Dumas told CJOB on Tuesday Manitoba Hydro was treating First Nations as secondary concerns. While acknowledging long-term restoration would take time, Dumas said short-term solutions like generators should be in place by now, as they were when the 2019 October blizzard struck Dauphin River.
Manitoba Hydro, however, is pushing back against claims it isn’t doing enough to restore power. The provincial Crown corporation has already considered generators, spokesperson Scott Powell told CJOB on Tuesday.
Comparing Dauphin River to Pauingassi and Little Grand Rapids is like comparing apples to oranges, Powell said in an email, because Dauphin River is not only accessible by road but also smaller, unlike the two fly-in First Nations.
“Helicopters can’t lift the size of generators that would be required to serve those communities in order to allow people to return home,” Powell told CJOB. “You’re talking huge diesel generators that would then also require work and resources to even connect to the local grid through the substation.”
Using small portable generators also wouldn’t be a feasible option, Powell added, because they’re designed for moderate, temporary use, not for larger-scale needs such as community or health centres, grocery store refrigeration and schools.
“That would divert people from doing the permanent repairs to the line, which is progressing quite well.”
As of Tuesday, Manitoba Hydro had replaced 57 of the 90 damaged poles, estimating crews would need another three to five weeks to complete the work, depending on weather conditions.

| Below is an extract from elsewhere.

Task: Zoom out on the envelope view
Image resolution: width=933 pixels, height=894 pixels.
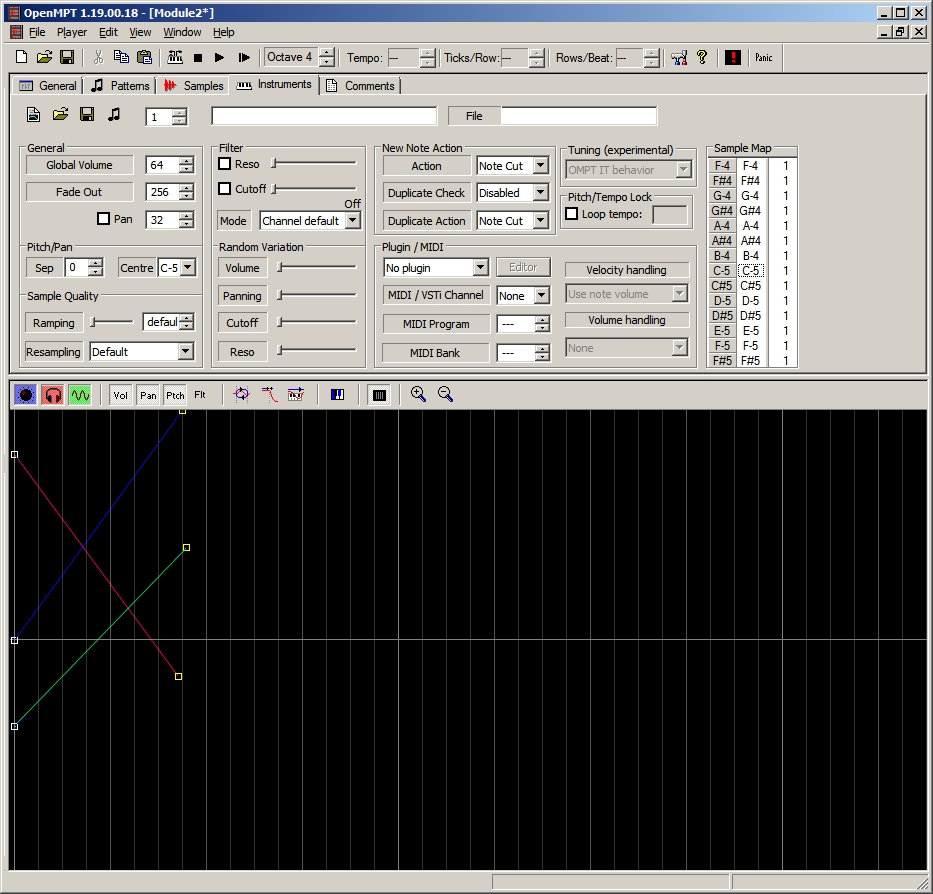Action: click(x=446, y=395)
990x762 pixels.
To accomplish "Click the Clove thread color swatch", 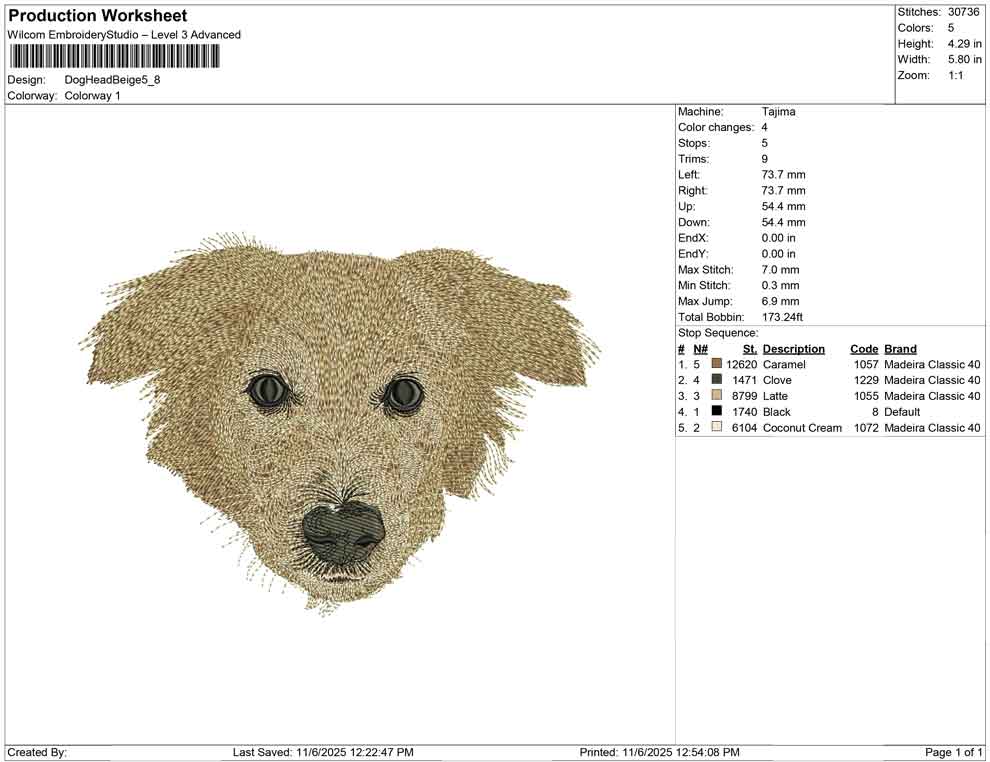I will pyautogui.click(x=716, y=379).
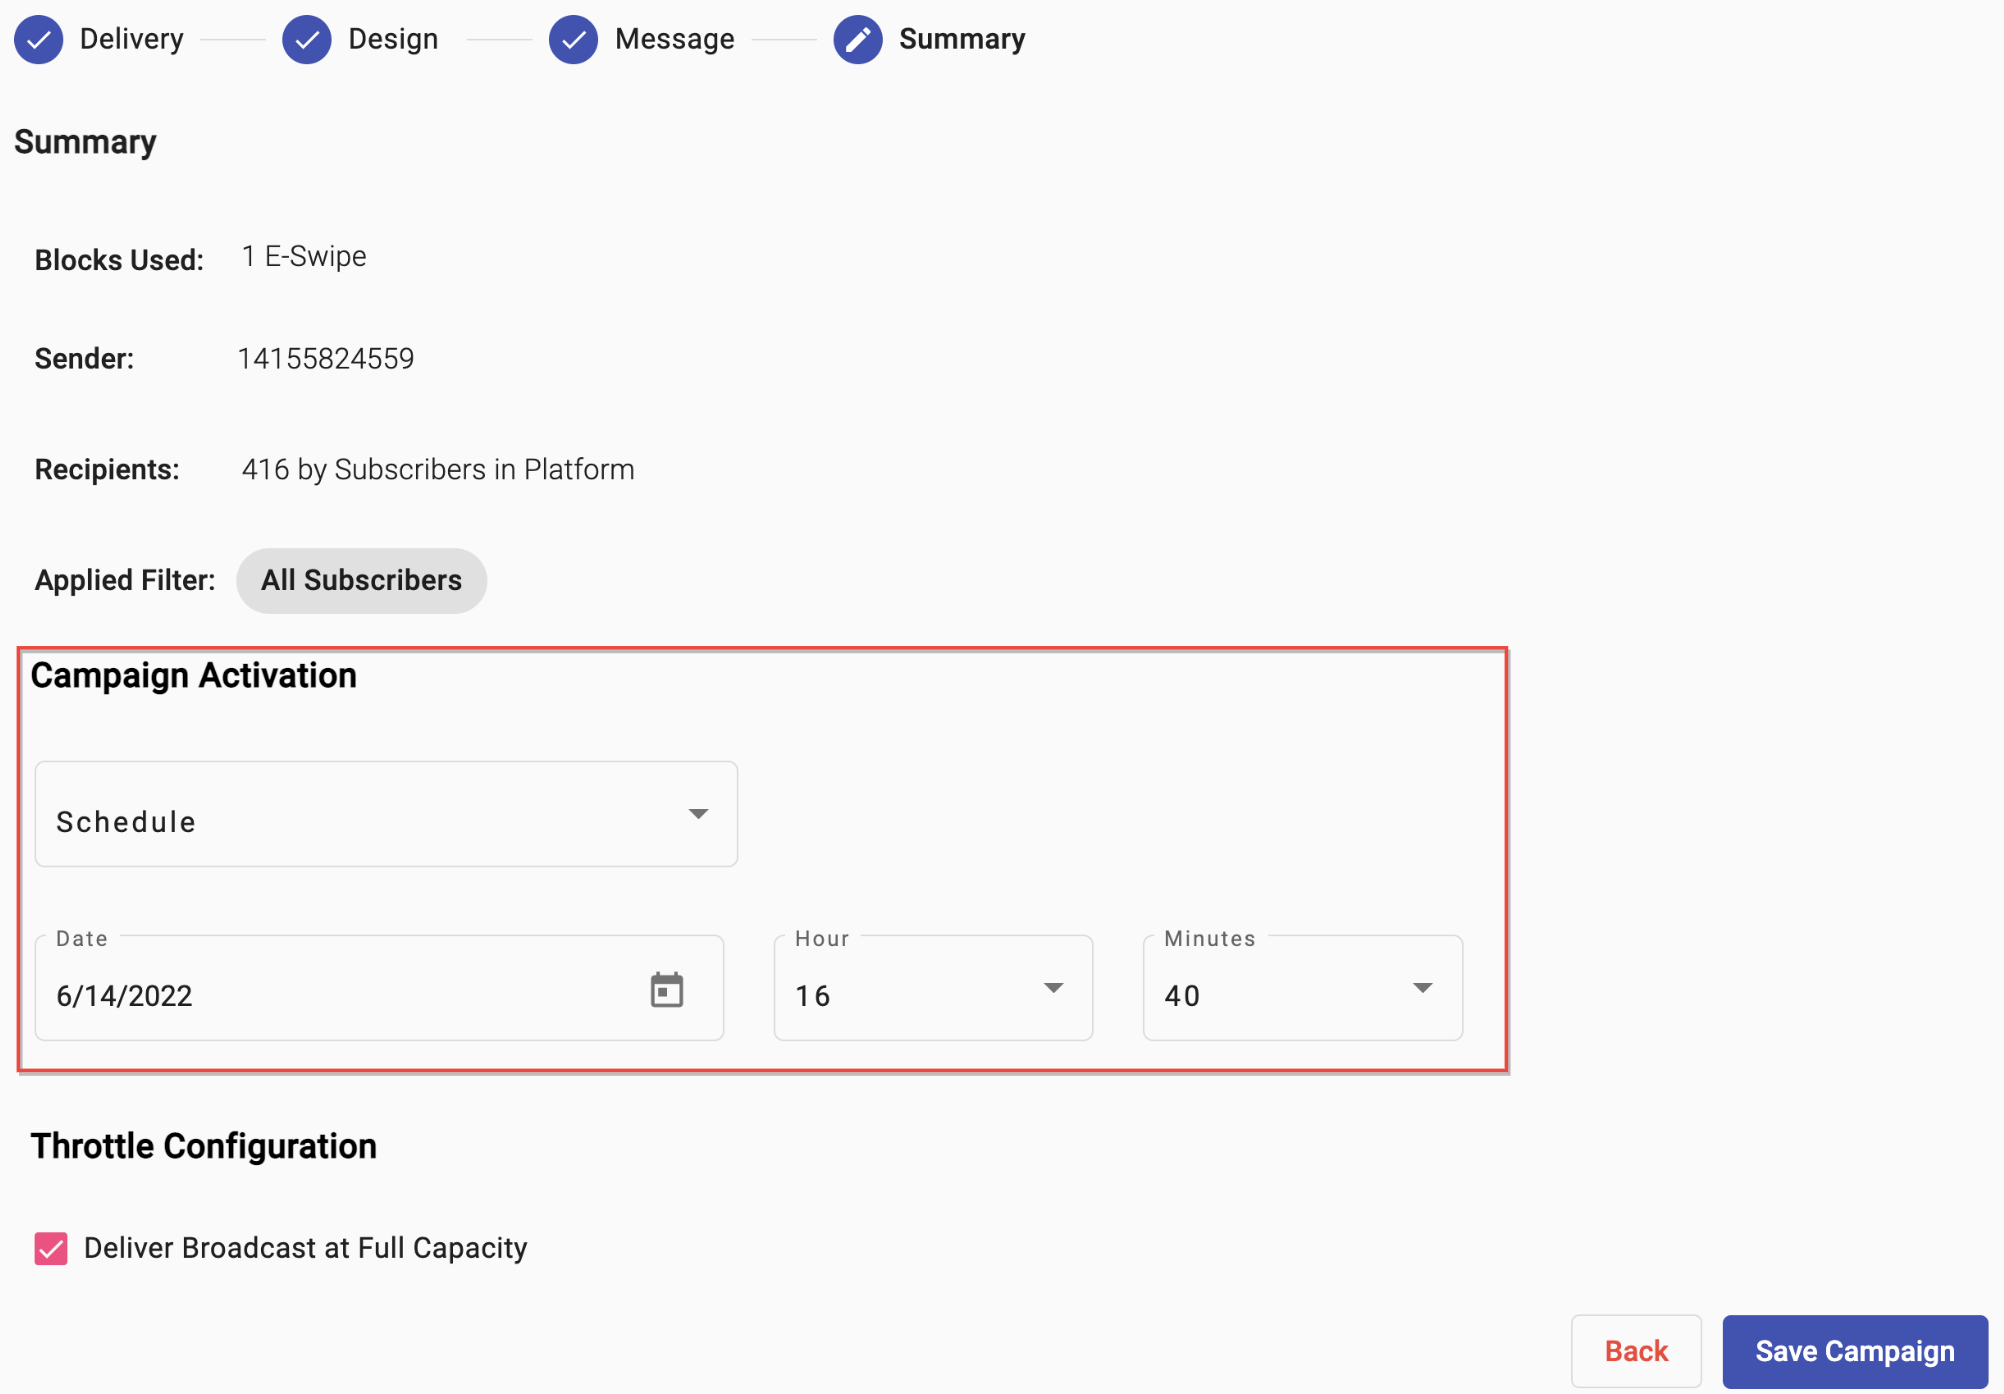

“The damage to the line serving those communities was severe, and unfortunately … This complicates repairs by an order of magnitude,” Powell said, as the line also runs through rocky and swampy terrain, where crews must set poles into pure rock.
“We appreciate the impact this outage is having on residents of the communities and the situation they are having to deal with,” Powell said. “We know they want to home, and we are working as hard as possible to make that happen quickly and safely.”